En 2016, les équipes MSF lancent les « traitements sous surveillance vidéo », autre innovation médicale spécialement conçue dans le cadre des projets en Arménie. Grâce à une application sur leur smartphone, les infirmiers peuvent communiquer directement avec les patients et s’assurer par exemple que les patients sous délamanide prennent bien leur seconde dose le soir. 

2016 : révolution médicale dans le traitement des co-infections tuberculose/hépatite C

En 2016, les équipes s’aperçoivent que 20% des patients vus par les équipes MSF et atteints de tuberculose multirésistante souffrent d’hépatite C chronique active. La co-infection affecte leur fonction hépatique et aggrave les effets secondaires des médicaments contre la tuberculose.

En décembre 2016, MSF décide d’instaurer systématiquement le dépistage, le diagnostic, le traitement et le suivi de tous les patients atteints de tuberculose multirésistante. Ceux qui souffrent également d'hépatite C bénéficient alors de nouveaux médicaments plus efficaces :  les antiviraux à action directe (AAD). C'est la première fois dans le monde que des AAD sont administrés conjointement avec des médicaments contre la tuberculose multirésistante.

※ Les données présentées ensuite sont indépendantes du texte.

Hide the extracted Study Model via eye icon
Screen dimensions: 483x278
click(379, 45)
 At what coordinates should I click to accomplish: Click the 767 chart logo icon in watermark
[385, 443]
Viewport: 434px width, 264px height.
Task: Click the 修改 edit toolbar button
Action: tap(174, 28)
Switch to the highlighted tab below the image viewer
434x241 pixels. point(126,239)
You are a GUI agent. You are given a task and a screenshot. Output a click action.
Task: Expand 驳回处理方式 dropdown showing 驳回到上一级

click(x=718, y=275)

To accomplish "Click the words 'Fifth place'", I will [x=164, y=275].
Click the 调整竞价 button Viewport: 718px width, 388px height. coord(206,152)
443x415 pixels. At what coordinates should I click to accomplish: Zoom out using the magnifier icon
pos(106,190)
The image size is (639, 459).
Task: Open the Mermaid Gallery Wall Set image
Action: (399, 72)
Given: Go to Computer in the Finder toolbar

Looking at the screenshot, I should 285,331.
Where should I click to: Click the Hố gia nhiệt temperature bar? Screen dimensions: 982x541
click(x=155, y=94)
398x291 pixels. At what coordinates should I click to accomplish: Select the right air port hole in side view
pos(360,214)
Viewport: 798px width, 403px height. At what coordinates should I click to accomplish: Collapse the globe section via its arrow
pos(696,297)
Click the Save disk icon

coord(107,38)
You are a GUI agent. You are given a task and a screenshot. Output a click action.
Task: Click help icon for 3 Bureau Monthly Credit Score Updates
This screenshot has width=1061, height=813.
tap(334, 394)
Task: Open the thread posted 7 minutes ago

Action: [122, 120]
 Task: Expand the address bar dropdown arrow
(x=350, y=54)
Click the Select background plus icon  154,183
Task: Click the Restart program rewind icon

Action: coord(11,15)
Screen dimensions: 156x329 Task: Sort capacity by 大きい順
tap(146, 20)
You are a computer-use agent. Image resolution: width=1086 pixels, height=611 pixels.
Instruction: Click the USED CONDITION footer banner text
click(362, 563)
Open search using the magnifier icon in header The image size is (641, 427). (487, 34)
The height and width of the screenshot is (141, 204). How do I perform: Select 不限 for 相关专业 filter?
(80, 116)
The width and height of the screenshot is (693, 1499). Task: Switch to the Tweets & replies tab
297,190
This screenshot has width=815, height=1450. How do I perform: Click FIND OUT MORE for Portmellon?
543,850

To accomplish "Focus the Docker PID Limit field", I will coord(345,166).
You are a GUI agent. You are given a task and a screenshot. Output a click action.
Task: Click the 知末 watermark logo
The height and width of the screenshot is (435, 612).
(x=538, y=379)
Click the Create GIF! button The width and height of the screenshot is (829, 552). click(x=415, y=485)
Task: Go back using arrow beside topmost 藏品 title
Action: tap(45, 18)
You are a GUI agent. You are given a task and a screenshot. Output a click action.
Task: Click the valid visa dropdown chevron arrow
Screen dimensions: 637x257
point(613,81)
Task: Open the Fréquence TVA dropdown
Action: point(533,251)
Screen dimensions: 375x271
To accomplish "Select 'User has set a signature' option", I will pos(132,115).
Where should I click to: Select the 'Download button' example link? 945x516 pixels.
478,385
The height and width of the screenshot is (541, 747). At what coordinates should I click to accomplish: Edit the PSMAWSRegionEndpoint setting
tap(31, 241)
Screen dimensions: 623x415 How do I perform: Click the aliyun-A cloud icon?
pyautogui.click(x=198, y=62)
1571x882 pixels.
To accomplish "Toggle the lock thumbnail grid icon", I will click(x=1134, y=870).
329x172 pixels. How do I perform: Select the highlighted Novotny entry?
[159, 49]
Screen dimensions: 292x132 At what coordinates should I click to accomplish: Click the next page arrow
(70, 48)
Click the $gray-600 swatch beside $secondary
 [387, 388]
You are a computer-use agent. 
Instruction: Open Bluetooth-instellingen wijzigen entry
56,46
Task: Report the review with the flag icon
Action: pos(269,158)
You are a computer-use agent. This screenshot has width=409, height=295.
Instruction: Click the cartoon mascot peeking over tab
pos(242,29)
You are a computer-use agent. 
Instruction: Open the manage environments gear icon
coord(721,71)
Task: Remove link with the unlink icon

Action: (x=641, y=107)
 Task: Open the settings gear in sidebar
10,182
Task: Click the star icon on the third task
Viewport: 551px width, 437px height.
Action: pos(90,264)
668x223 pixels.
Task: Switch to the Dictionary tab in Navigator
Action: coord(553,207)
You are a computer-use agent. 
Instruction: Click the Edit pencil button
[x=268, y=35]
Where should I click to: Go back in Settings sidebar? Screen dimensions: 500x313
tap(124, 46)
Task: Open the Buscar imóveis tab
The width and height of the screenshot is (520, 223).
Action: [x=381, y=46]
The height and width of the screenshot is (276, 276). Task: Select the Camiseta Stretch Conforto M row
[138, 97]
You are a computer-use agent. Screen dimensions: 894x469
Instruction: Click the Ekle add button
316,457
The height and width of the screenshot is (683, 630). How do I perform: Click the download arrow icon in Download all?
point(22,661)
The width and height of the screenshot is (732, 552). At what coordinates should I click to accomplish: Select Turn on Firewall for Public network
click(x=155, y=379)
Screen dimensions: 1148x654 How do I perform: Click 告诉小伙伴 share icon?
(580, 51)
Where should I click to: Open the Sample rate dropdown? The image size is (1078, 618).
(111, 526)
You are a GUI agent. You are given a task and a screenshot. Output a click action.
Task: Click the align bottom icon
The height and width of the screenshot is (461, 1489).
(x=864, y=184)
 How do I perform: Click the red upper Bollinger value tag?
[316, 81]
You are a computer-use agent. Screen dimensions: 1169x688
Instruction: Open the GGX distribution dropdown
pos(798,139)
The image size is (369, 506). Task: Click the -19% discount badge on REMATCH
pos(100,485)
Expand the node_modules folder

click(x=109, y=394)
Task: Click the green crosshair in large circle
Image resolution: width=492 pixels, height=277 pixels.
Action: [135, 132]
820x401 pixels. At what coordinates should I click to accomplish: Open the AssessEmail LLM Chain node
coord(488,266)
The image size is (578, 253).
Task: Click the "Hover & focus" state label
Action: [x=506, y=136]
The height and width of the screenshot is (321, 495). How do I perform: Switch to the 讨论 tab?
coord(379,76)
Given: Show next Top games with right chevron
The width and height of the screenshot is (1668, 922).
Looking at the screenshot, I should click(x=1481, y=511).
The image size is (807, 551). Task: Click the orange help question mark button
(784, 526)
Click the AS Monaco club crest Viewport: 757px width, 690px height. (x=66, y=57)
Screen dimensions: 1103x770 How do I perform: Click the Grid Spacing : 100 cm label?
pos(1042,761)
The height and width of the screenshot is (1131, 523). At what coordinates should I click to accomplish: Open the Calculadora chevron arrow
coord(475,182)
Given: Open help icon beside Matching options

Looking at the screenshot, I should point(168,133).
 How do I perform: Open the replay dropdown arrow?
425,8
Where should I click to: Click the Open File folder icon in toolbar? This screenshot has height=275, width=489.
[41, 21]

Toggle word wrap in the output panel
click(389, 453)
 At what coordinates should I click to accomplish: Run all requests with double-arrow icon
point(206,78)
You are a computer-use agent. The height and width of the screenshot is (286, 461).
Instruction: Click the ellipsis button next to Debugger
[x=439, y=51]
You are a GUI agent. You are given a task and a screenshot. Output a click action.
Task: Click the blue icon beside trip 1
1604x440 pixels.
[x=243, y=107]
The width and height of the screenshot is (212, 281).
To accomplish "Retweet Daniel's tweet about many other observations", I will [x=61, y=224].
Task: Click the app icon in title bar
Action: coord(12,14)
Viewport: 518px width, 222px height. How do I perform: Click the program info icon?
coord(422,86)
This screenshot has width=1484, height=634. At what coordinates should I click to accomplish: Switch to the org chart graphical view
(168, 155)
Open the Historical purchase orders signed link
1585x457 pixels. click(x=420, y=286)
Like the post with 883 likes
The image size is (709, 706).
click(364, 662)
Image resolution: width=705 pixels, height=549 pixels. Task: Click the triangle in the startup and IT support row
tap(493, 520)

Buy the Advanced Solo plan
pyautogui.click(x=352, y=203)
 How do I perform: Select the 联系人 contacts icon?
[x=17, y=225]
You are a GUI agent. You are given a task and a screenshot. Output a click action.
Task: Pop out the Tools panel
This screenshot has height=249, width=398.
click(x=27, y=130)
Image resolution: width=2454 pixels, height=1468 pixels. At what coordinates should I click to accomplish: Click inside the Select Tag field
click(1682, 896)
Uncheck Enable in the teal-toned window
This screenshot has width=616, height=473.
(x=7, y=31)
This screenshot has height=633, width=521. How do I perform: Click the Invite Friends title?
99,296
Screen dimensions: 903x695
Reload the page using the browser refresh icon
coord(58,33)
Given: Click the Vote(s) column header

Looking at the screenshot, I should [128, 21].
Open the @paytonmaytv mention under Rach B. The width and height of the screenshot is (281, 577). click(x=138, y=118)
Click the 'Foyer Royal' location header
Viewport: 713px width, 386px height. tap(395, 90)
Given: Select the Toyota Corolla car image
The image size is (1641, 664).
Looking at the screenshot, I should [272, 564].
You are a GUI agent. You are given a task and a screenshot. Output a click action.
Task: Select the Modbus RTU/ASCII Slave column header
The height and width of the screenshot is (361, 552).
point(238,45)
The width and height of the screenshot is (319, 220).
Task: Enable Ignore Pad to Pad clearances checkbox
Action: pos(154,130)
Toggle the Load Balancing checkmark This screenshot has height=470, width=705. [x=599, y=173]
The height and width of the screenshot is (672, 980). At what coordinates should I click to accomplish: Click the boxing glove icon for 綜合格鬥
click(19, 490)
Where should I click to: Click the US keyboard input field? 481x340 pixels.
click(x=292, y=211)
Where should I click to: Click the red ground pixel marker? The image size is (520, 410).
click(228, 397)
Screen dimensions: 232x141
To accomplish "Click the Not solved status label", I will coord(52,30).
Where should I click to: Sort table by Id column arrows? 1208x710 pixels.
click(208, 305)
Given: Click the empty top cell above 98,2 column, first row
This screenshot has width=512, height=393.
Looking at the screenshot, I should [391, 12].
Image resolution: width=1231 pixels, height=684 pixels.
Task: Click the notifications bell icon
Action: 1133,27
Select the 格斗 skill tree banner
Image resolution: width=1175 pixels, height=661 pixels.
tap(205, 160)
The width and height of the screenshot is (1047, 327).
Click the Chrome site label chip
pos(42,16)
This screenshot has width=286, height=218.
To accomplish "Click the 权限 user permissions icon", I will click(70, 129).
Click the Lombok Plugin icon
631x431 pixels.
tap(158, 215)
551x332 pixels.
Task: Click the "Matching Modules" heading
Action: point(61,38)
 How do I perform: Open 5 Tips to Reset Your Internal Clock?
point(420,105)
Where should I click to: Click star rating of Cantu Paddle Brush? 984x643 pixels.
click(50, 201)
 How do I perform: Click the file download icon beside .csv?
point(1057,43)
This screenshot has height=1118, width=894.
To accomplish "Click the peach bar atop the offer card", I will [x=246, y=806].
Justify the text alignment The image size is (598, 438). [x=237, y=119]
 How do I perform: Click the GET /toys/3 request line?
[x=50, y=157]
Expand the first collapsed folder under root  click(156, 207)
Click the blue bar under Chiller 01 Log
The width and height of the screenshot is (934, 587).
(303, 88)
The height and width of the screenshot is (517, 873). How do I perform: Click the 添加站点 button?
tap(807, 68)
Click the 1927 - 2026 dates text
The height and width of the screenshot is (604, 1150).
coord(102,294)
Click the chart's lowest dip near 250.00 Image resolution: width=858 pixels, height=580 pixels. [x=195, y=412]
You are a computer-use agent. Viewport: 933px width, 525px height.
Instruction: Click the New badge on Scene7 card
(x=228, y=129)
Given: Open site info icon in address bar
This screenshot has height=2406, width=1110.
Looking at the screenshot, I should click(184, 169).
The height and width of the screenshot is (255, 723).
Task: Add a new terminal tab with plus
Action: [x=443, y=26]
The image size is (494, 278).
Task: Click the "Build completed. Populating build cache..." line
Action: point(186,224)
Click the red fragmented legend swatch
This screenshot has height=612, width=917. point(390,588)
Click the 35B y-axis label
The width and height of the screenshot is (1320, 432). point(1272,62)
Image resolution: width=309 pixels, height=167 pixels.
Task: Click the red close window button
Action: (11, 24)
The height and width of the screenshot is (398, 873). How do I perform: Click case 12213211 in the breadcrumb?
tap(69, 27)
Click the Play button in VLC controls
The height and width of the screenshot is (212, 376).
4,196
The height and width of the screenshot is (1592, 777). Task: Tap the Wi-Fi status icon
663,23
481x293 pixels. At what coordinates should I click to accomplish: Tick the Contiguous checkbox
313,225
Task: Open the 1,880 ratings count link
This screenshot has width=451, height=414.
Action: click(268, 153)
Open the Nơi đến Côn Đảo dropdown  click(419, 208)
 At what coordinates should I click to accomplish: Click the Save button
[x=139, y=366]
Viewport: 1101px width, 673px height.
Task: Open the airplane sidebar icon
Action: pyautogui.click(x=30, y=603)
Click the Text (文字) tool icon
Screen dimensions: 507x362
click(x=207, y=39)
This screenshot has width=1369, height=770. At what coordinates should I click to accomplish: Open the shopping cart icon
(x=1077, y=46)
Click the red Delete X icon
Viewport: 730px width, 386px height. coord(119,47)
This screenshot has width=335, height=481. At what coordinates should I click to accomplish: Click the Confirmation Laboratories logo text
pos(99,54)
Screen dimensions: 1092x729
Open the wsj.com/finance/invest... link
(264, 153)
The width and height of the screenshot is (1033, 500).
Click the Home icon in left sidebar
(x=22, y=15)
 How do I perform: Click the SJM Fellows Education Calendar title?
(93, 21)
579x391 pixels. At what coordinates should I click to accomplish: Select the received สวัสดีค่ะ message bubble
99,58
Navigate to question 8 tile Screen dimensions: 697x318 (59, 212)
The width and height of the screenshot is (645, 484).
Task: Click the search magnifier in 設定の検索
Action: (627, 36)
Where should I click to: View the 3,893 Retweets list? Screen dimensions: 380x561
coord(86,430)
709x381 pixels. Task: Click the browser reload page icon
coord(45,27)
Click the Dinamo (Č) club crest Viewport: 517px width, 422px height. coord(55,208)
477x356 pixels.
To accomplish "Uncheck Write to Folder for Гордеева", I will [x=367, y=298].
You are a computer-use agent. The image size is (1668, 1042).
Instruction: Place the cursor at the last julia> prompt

Selon les premiers résultats de l’époque, 29 des 31 patients souffrant d'une co-infection qui ont suivi un traitement AAD ont guéri de l'hépatite C. Ceux qui étaient toujours traités contre la tuberculose multi-résistante ont pu achever leur traitement antituberculeux et ont présenté de meilleures chances de guérison face aux deux pathologies.